DIA MAR 84 straddle. Closed at $775. Move exit stop to $900.00.

DIA JUN 87 straddle. Closed at $1358. New exit stop at $1600.00. Close JUN 87 put Tuesday. See new trades below.

DIA SEP 87 straddle, short 92 calls. New exit stop on straddle at $2000. Close 87 put Tuesday. See new trades below. New exit stop on 92 calls at $250.

USO positions. Closed APR $45 calls Friday at $10 each. Hold all 3 positions.

SPY, XIU, SU, CAT, AA and AAUK. Hold, stops as indicated. Positions showing profits despite market declined due to premium erosion in options.

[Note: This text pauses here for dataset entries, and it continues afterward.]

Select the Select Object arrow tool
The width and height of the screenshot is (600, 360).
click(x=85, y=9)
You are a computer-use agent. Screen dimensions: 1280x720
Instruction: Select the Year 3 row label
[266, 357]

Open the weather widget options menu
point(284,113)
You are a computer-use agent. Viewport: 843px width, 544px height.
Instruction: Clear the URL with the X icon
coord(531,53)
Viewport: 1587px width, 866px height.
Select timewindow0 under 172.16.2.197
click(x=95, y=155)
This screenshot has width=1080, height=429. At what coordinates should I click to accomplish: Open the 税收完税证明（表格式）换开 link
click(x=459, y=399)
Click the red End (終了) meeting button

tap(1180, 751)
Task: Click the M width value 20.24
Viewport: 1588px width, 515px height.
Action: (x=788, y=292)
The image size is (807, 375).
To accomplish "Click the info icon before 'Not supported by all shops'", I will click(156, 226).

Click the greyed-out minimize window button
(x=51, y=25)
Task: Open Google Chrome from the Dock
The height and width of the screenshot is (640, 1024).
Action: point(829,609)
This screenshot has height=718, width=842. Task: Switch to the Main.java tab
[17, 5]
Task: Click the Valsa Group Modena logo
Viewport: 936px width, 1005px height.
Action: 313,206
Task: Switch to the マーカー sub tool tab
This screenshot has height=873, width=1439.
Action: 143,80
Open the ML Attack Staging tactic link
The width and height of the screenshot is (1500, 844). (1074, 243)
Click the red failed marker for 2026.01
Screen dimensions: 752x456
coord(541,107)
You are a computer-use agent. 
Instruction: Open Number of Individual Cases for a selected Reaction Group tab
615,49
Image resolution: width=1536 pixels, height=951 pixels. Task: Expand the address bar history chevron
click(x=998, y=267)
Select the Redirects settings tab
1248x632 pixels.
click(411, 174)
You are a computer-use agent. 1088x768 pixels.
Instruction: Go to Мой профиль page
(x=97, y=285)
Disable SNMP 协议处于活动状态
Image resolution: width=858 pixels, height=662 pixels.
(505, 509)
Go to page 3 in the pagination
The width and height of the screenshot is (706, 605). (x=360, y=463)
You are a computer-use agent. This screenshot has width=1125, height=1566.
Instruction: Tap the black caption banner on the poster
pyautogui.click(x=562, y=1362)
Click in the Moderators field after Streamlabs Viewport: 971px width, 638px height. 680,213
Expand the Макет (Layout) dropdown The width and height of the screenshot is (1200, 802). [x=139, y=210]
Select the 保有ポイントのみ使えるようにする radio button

SPY APR 85 straddle. Sold Feb.11 at $1075 per straddle. Closed Friday at $1010. Market moving lower but volatility down as well. Hold.

MARKET COMMENTARY:

It sure looks like many traders are throwing in the towel. DOW closed at lowest level since huge down day on November 20th and market is sinking overnight. S&P 500 holding up better but close to breaking low of Jan 20th this year at about 806. I think people are just disappointed that there is still no miraculous plan to bail out the banks. I’m not sure what they were expecting but nothing is clearly not it. The question is how low will we go? I expect we are simply creating a new trading range. If we break the lows of Nov. 20th, watch out. That low has been touted as “ a line in the sand “ that must hold or DOW 6000 is right around the corner. I am adjusting the model portfolio so that if markets continue lower, you will be out of your long positions quickly, taking profits in some positions and small losses in others. You will also be short extra DIA calls to keep the portfolio more “delta neutral“. It is time to be very cautious, if things fall apart you want to be out quickly, not riding this thing down.

NEW TRADES:

Buy back the 30 DIA JUN $87 puts, leave the short $87 calls. Stop on the $87 calls at $250 each. Sell 25 each SPY JUN $83 straddles. Should net approx $1420-1450 per straddle. Exit stops at $65 and $101 on SPY.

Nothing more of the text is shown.